There’s no universal answer. Your doctor’s recommendation will be based on your age, embryo quality, and how many children you’d like. As a general guide, having 2–3 good-quality frozen blastocysts gives most patients a reasonable chance of achieving one live birth without another full stimulation cycle.
Q4: Does the quality of a frozen embryo decrease over time?
No. At cryogenic temperatures (−196°C), all cellular and biological activity ceases completely. An embryo stored for 5 years is biologically indistinguishable from one frozen yesterday. Age of the embryo at the time of freezing — and the age of the egg when it was retrieved — matters far more than how long it has been stored.
Q5: Can I choose which embryos to transfer and which to keep frozen?
Yes, and this decision is made collaboratively with your embryologist. If PGT testing has been done, the choice is guided by the genetic report. Without PGT, it’s based on morphological grading.

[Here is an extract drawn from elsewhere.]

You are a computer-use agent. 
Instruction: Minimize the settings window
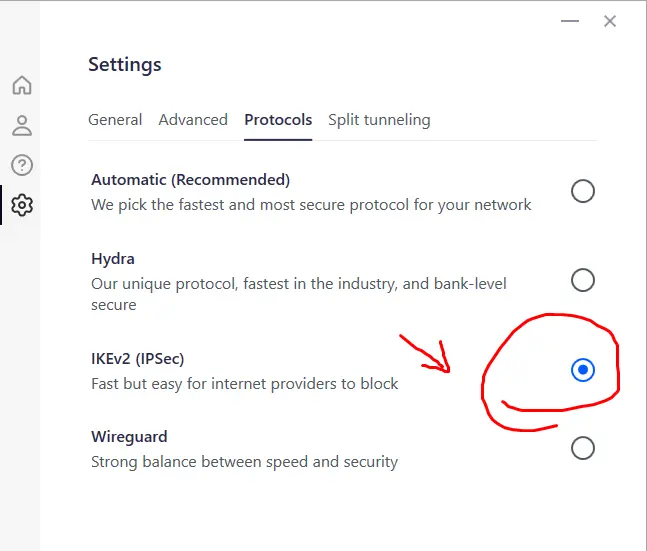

Your clinic will always explain the options and the expected success rates for each available embryo.
Q6: What happens to frozen embryos if I no longer need them?
You have several options: continued storage, donation to another couple (subject to consent and Indian regulatory requirements), donation for research or embryology training, or compassionate transfer (allowing the embryo to thaw without intending pregnancy). These decisions are documented in your consent forms and can be updated over time.